[[ Records supplied open ]]

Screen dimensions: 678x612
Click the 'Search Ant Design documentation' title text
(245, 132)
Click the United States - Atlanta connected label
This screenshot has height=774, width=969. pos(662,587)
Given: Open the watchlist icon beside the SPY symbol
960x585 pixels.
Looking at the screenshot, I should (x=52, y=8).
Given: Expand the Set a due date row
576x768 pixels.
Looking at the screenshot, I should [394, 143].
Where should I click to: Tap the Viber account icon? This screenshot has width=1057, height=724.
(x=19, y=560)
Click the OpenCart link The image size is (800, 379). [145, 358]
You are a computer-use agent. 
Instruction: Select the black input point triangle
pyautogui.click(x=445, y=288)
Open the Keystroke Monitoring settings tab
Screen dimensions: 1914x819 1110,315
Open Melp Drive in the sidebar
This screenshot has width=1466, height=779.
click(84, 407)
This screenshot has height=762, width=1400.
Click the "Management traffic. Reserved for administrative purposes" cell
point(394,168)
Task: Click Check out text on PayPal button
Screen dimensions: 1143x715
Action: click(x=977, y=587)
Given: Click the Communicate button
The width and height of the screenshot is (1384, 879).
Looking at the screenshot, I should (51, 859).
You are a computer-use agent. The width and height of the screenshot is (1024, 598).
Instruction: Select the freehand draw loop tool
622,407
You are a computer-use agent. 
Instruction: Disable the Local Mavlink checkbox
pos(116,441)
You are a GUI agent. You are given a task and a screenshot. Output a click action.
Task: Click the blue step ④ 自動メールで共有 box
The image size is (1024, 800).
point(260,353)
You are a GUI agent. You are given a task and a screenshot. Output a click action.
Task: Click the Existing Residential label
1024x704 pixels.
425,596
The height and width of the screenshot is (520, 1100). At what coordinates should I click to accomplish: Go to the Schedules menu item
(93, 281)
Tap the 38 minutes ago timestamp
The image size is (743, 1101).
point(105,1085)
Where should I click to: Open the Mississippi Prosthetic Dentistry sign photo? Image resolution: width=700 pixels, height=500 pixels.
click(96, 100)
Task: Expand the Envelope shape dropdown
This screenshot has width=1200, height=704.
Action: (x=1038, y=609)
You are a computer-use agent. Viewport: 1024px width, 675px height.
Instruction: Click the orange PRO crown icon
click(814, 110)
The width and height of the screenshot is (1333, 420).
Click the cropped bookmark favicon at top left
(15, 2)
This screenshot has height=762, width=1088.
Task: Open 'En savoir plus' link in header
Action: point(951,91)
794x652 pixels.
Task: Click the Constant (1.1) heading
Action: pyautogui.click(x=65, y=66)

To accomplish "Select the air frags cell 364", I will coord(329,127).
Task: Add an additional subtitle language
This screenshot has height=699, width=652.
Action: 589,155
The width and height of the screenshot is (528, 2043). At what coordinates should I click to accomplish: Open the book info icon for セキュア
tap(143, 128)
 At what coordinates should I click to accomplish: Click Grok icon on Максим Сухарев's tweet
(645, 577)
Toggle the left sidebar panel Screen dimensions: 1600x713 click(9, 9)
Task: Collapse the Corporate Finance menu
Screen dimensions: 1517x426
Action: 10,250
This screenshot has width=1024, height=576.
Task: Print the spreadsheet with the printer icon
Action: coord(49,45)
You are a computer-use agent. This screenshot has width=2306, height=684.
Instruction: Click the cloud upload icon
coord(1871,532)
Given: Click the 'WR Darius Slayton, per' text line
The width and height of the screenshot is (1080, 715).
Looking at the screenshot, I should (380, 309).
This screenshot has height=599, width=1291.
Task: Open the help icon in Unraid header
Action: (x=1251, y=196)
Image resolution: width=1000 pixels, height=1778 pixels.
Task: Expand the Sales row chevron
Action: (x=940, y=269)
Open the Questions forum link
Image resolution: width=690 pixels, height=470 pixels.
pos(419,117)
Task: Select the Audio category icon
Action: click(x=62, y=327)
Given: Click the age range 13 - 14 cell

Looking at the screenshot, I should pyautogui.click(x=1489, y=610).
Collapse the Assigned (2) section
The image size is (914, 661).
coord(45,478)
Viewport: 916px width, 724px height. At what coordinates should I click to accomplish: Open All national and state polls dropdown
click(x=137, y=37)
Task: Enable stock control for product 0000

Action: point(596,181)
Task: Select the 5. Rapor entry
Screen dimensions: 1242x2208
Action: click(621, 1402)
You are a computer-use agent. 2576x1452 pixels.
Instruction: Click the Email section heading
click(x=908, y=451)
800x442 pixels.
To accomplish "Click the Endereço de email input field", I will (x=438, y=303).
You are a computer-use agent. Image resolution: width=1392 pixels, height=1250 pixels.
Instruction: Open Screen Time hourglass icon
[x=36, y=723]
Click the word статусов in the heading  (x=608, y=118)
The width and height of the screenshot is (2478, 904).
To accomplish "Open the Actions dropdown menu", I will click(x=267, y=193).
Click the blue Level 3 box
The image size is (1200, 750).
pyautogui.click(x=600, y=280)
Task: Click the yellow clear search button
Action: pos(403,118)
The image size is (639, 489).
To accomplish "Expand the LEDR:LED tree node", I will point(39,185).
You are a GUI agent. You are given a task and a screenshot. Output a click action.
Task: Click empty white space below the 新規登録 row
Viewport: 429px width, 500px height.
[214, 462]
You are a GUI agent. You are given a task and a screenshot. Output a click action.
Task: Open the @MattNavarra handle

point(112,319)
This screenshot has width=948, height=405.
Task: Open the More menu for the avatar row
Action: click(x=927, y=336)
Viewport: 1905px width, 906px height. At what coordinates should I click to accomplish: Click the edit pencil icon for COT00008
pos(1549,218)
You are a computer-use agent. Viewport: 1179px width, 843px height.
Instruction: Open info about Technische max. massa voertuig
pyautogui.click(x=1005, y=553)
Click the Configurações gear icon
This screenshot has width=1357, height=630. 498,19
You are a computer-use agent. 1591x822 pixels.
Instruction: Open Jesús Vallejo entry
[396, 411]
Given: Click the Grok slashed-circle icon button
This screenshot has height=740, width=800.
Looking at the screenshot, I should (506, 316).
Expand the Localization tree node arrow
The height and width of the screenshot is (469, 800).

[[ Records supplied closed ]]

Description of the task.
Lines holding the word "sidebar" should be counted across the entries; state only how many there are.

Result of the task.
2